INSTRUCTIONS TO FOLLOW – Make an exact copy, without pictures, of the lines below from the one containing "Where should I" to the last line, both ends included.

——————————

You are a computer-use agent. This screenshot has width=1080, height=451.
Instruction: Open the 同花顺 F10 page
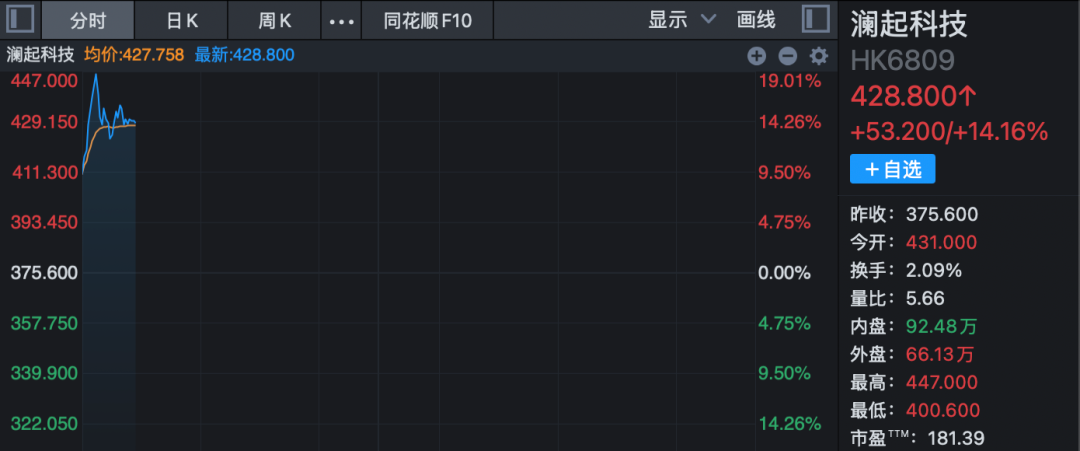pyautogui.click(x=427, y=21)
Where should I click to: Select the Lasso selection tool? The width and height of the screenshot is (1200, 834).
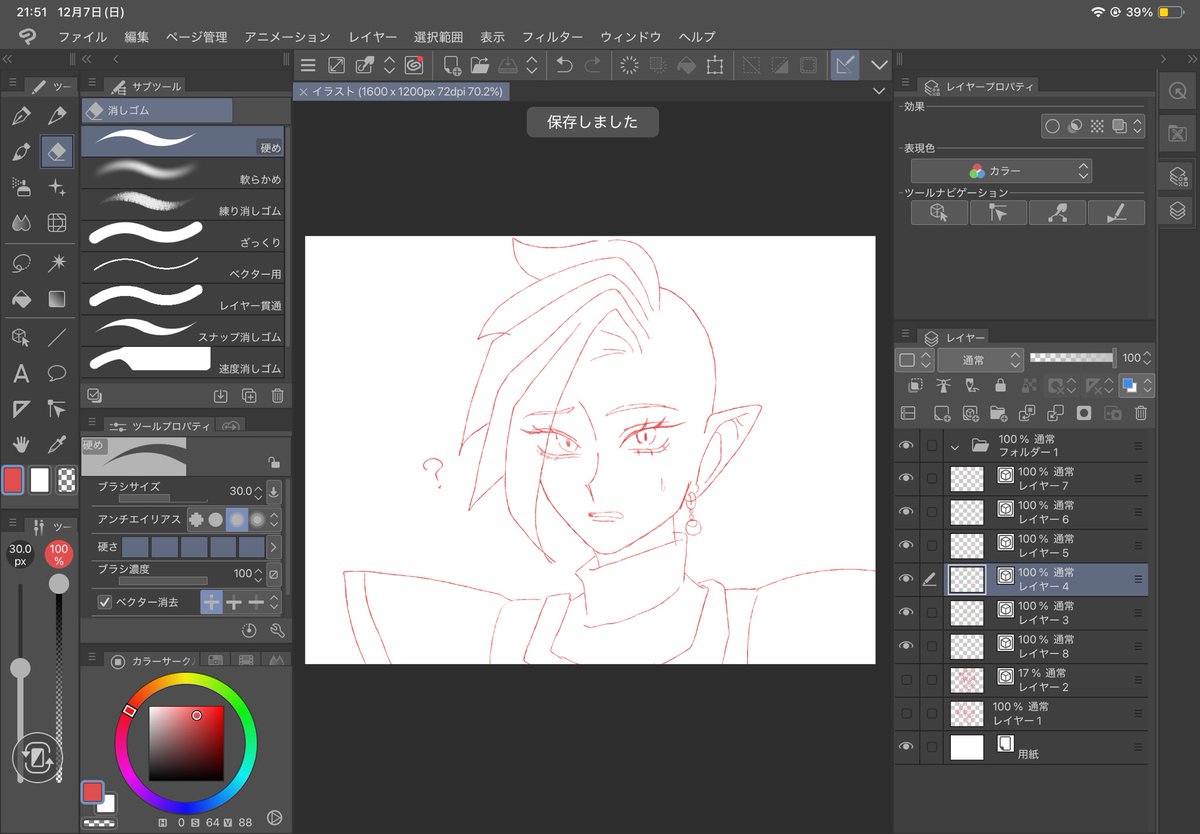point(21,262)
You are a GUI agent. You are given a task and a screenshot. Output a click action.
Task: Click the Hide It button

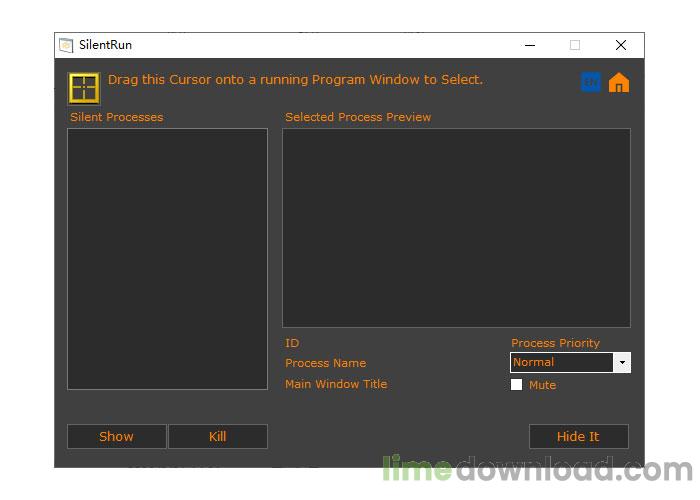(x=579, y=436)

——————————

SOLUTION –
Where should I click to: Select the Lasso selection tool? The width and height of the screenshot is (1200, 834).
point(21,262)
You are a GUI agent. You are given a task and a screenshot. Output a click action.
Task: Click the Hide It button

(x=579, y=436)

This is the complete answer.